**TRY IT:** After locating the line that contains "The width and" in the records below, write out exactly that line and each line after it through the one that contains "Click the Methode label", and nothing else.

**PROVIDED DATA:**
▬▬▬▬▬▬
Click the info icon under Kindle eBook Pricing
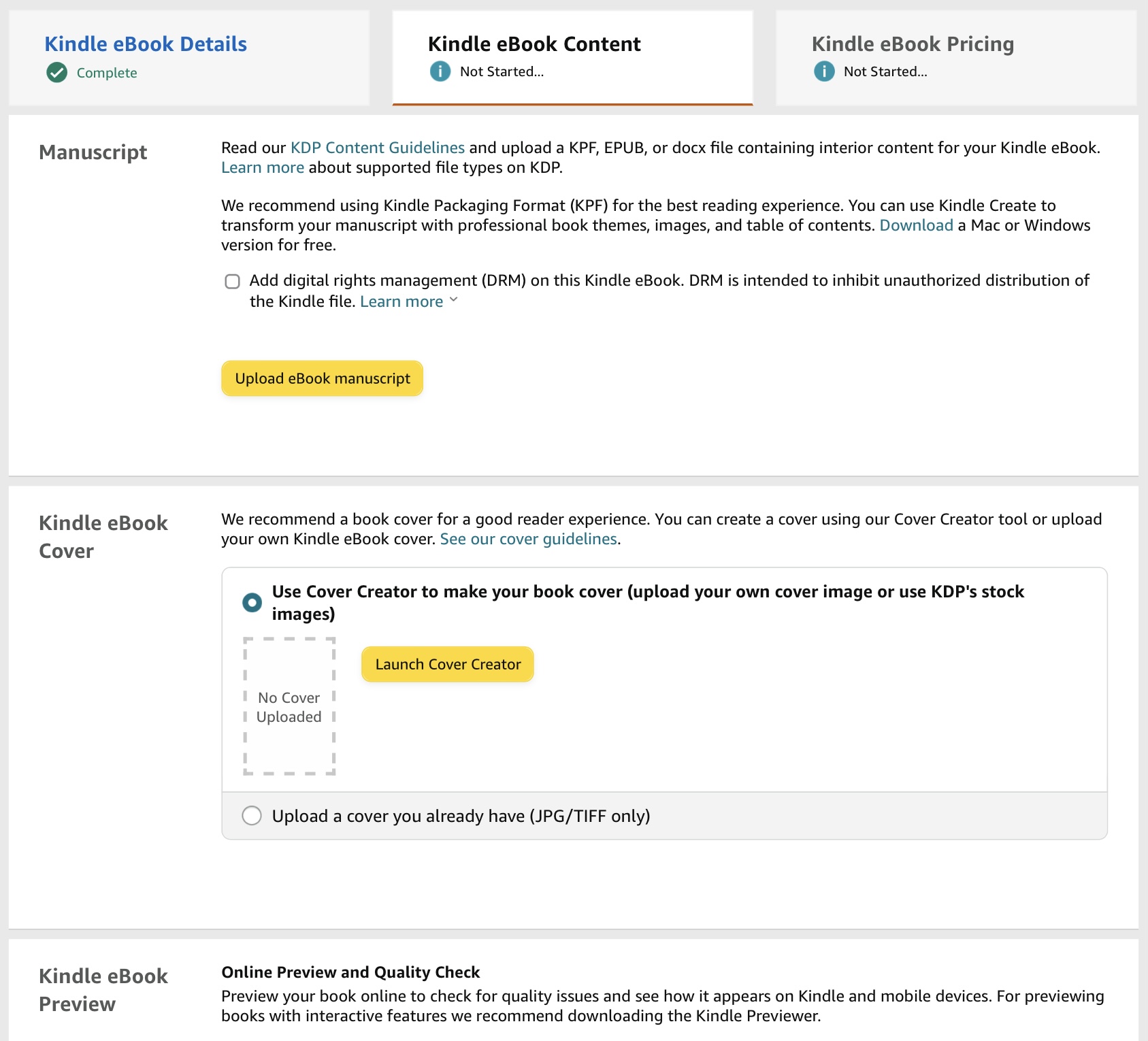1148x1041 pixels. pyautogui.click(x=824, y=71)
▬▬▬▬▬▬
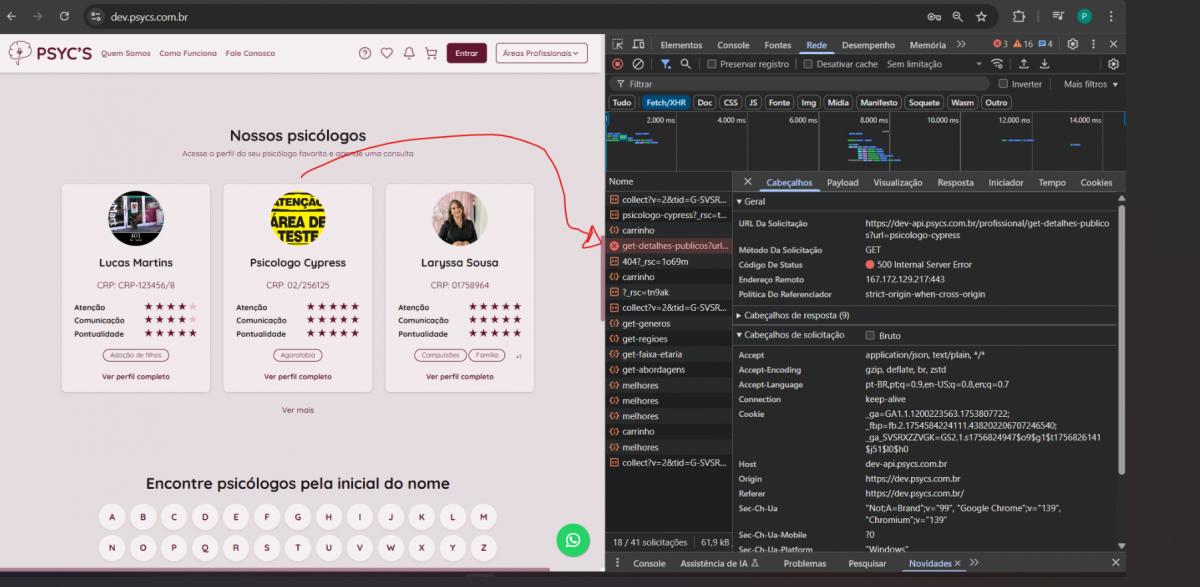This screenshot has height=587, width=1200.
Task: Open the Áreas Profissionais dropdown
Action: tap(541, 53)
▬▬▬▬▬▬
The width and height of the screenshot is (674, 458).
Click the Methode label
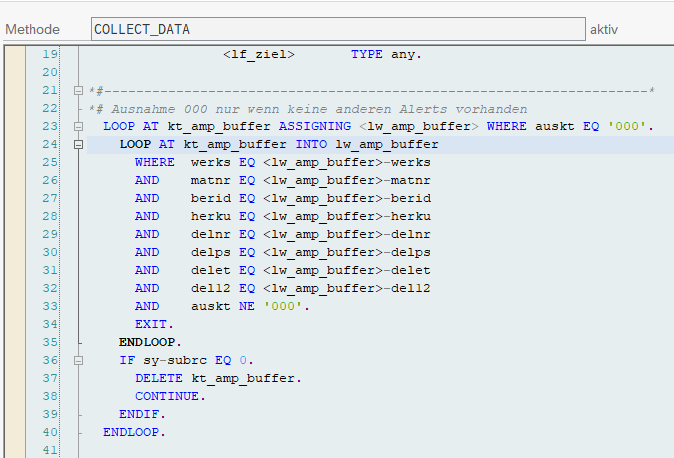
▬▬▬▬▬▬
**COMPLETED TASK:**
The width and height of the screenshot is (674, 458).
Click the Methode label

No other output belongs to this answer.